Salay Myanmar
Myanmar

Le bateau se range contre une berge de sable, des enfants accourent en agitant la main, et Salay apparaît derrière son rideau de tamariniers : quelques rues tranquilles où le temps semble avoir ralenti depuis un siècle. Cette petite localité de la rive orientale de l'Irrawaddy, au sud de Bagan, fut jadis un centre religieux florissant et une étape de la Burmah Oil Company, qui y logea ses employés à partir de la fin du XIXe siècle. Il en reste un mélange rare : plus d'une centaine de monastères et de sanctuaires, certains remontant à l'époque de Bagan, voisinant avec des bâtisses coloniales aux façades patinées.

Le monastère aux mille figures

La gloire du bourg tient dans un seul édifice : le Yoke Sone Kyaung, considéré comme le monastère de teck sculpté le plus remarquable de Birmanie. Posé sur ses pilotis massifs, il déploie sur ses parois extérieures des panneaux fourmillant de personnages — danseurs, animaux, scènes des vies antérieures du Bouddha — ciselés il y a environ 130 ans par des artisans dont le nom s'est perdu. Devenu musée, il conserve statues anciennes, laques et manuscrits réunis au fil des décennies par les moines de la région. Prenez le temps d'en faire le tour complet à l'extérieur : chaque façade raconte des histoires différentes, et la lumière rasante du matin fait saillir les reliefs.

Flâner dans la ville endormie

Depuis le débarcadère, la rue principale longe le fleuve vers le marché, entre des maisons de commerce britanniques aux volets clos et aux frontons défraîchis. La Salay House, ancien entrepôt de négoce de 1906 restauré avec goût, ouvre ses salles au bord de l'eau ; on y prend un café ou un repas birman en regardant passer les pirogues. Ailleurs, la brique coloniale s'effrite doucement sous les bougainvilliers, et c'est précisément ce charme fané qui fait le prix de la promenade. Les habitants, peu habitués aux visiteurs, saluent volontiers depuis leur véranda ; certains équipages proposent aussi le trajet en char à bœufs ou en voiturette, une façon toute locale de couvrir les courtes distances entre les sites.

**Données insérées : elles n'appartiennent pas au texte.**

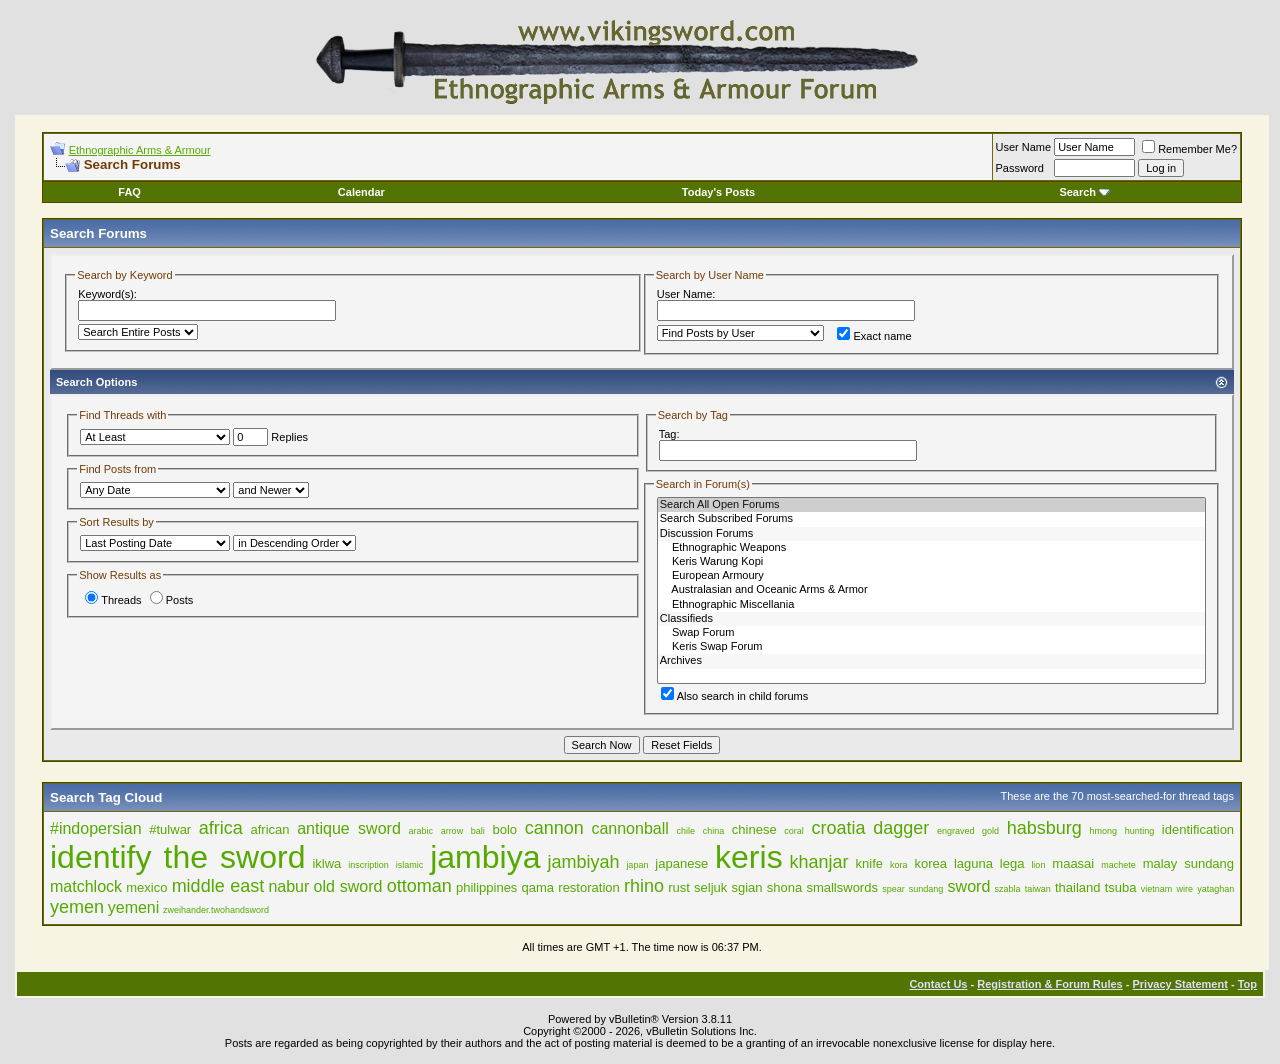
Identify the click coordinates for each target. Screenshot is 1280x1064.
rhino (644, 886)
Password (1020, 168)
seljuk (710, 887)
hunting (1140, 831)
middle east (218, 886)
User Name (1024, 147)
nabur (288, 886)
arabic (420, 831)
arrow (452, 831)
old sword (348, 886)
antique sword (349, 828)
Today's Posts (718, 192)
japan (637, 865)
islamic (410, 865)
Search (1084, 192)
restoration (588, 887)
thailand (1078, 887)
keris (749, 857)
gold (990, 831)
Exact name (874, 336)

Le bouddha de laque de Mann Paya

À courte distance du centre, un pavillon abrite une statue vénérée entre toutes : le bouddha de Mann Paya, façonné en laque il y a plusieurs siècles et, selon la tradition, porté jusqu'ici par les eaux d'une crue historique. Doré de la tête aux pieds par des générations de fidèles, il attire les familles des villages voisins qui viennent coller leurs feuilles d'or et murmurer leurs vœux. L'atmosphère y demeure toute simple, sans tourniquets ni boutiques, comme dans la Birmanie d'avant le tourisme.

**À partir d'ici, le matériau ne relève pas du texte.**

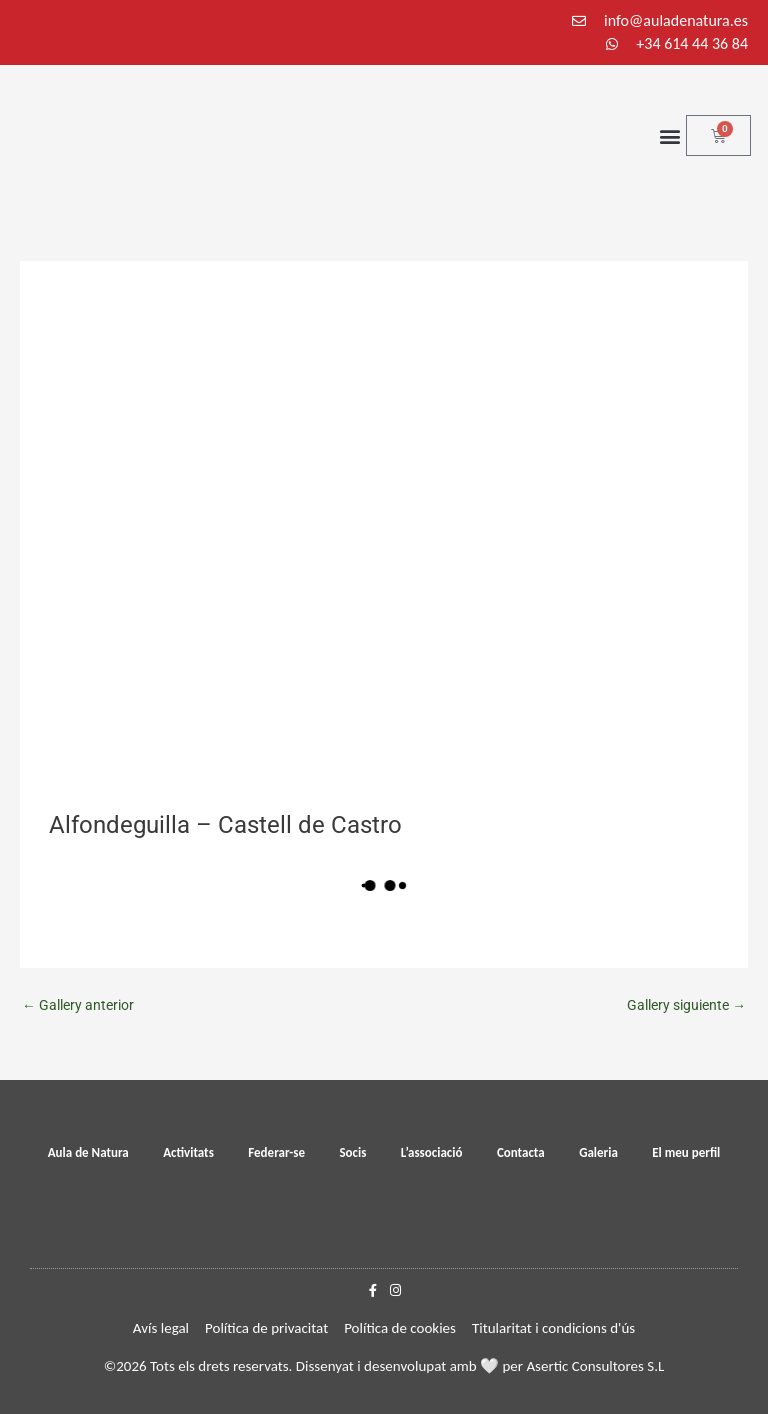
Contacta (521, 1152)
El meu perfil (686, 1152)
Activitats (188, 1152)
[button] (669, 135)
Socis (352, 1152)
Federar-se (276, 1152)
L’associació (432, 1152)
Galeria (598, 1152)
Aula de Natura (88, 1152)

Scènes de la vie du fleuve

Le bourg se parcourt sans peine à pied en deux ou trois heures. Le marché du matin regroupe sous ses tôles les maraîchères, les vendeurs de poisson séché et les monticules de piments qui parfument l'air. Autour, les ruelles mènent à des monastères habités où les novices étudient à voix haute ; certains circuits s'arrêtent aussi devant des stupas de l'époque de Bagan, modestes cousins de ceux de la grande plaine voisine. Partout, des chars à bœufs, des bicyclettes, le froissement des feuilles de palmier sous la brise : Salay se visite autant avec les oreilles qu'avec les yeux.

La dernière image

Quand l'équipage détache les amarres, les enfants reviennent souvent sur la berge pour un dernier signe. Salay ne cherche pas à retenir : elle se contente d'avoir montré, en quelques heures, ce que fut la vie sur l'Irrawaddy au temps des marchands de bois et des compagnies pétrolières, et ce qu'elle reste aujourd'hui — paisible, pieuse, accueillante. La suite du voyage paraît soudain un peu plus pressée qu'elle.